# Work to complete:
Write out exactly the lines from the one containing "Click the notification bell icon" through the last line of the records below, and no others.
============
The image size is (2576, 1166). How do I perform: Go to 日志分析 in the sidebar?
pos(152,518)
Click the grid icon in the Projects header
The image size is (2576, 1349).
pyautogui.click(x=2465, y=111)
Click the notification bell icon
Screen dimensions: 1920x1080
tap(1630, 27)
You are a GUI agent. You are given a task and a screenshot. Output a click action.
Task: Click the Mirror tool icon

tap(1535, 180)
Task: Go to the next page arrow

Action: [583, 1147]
============
# Problem solution:
Click the notification bell icon
Screen dimensions: 1920x1080
tap(1630, 27)
You are a GUI agent. You are given a task and a screenshot. Output a click action.
Task: Click the Mirror tool icon

tap(1535, 180)
Task: Go to the next page arrow

Action: [583, 1147]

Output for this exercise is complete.